10. Comme en 2020, le montant prévisionnel de recettes affectées au CAS se situe à un haut niveau. En effet, sur les 1 960 millions d'euros de prévision de recettes, 1 611 millions d'euros (soit 82 %) lui reviennent. Le reste des recettes (18 %) est consacré au financement de l'AFITF (278 millions d'euros), du Fonds pour la modernisation des établissements de santé publics ou privés (26 millions d'euros) et du budget général (45 millions d'euros).

11 . L'architecture du CAS est toujours aussi complexe . C'est pourquoi afin d'améliorer sa lisibilité le rapporteur propose de le réformer en simplifiant le circuit budgétaire : fusion des programmes 752 et 753 suppression des enchevêtrements croisés, réflexion à mener sur l'intérêt de conserver deux sections, ainsi que l'abondement au budget général, etc.

Le programme 751

12. Les crédits du programme 751 « Structures et dispositifs de sécurité routière », les seuls pilotables, sont stables (- 1,2%) et couvrent les coûts relatifs au développement et au maintien en condition opérationnelle des radars et une partie de la subvention à l'Agence nationale de traitement automatisé des infractions (ANTAI).

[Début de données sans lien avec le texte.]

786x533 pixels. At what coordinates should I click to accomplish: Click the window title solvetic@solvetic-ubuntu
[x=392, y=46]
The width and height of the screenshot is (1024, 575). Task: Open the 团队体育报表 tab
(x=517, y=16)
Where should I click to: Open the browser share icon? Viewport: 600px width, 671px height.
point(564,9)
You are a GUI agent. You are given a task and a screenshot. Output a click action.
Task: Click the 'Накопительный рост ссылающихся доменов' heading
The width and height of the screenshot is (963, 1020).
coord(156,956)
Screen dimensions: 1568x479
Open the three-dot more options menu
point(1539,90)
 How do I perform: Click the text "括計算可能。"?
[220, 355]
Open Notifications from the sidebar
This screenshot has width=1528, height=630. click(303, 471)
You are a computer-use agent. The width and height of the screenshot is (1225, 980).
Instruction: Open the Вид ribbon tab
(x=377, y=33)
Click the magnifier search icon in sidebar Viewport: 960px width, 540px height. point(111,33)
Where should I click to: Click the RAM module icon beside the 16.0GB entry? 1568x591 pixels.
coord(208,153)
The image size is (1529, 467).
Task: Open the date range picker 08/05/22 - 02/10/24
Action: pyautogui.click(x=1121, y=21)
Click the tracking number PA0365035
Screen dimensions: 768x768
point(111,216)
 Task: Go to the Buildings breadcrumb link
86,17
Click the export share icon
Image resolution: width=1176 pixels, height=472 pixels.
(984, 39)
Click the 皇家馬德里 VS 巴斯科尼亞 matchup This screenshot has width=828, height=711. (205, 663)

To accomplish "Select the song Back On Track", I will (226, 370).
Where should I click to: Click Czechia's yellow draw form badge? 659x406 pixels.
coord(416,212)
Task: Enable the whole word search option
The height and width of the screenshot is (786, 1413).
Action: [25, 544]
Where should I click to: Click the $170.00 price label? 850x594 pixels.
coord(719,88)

Le PLF 2021 s'inscrit dans la stratégie définie lors du comité interministériel de sécurité routière (CISR) du 2 octobre 2015 et réaffirmée par le CISR du 9 janvier 2018 réuni par le Premier ministre puisqu'il prévoit notamment un retour à l'objectif de 4 700 appareils .

13. Ainsi, l'action n°1 « Dispositif de contrôle » est dotée de 186,9 millions d'euros dont 57,55 millions d'euros en crédits d'investissement destinés notamment à l'acquisition de 500 nouveaux radars urbains et tourelles.

14. Conformément à l'objectif de la mesure n°2 du CISR du 2 octobre 2015, il est aussi prévu de poursuivre l'externalisation de la conduite des voitures radars pilotées par des prestataires privés avec un parc de 223 voitures radars externalisées au 31 décembre 2021.

L'article 49 de la loi organique relative aux lois de finances (LOLF) fixe au 10 octobre la date limite pour le retour des réponses aux questionnaires budgétaires.

À cette date, 84 % des réponses étaient parvenues au rapporteur spécial pour les programmes « Police nationale » et « Gendarmerie nationale » et 100 % pour le programme « Sécurité et éducation routières ».


* 1 Le nombre annuel de tués est le premier indicateur de performances (1.1) de l'objectif n° 1 « Mobiliser l'ensemble de la société sur la sécurité routière pour réduire le nombre d'accidents et de tués sur la route » du programme 207 « Sécurité et éducation routières » du projet de loi de finances 2021.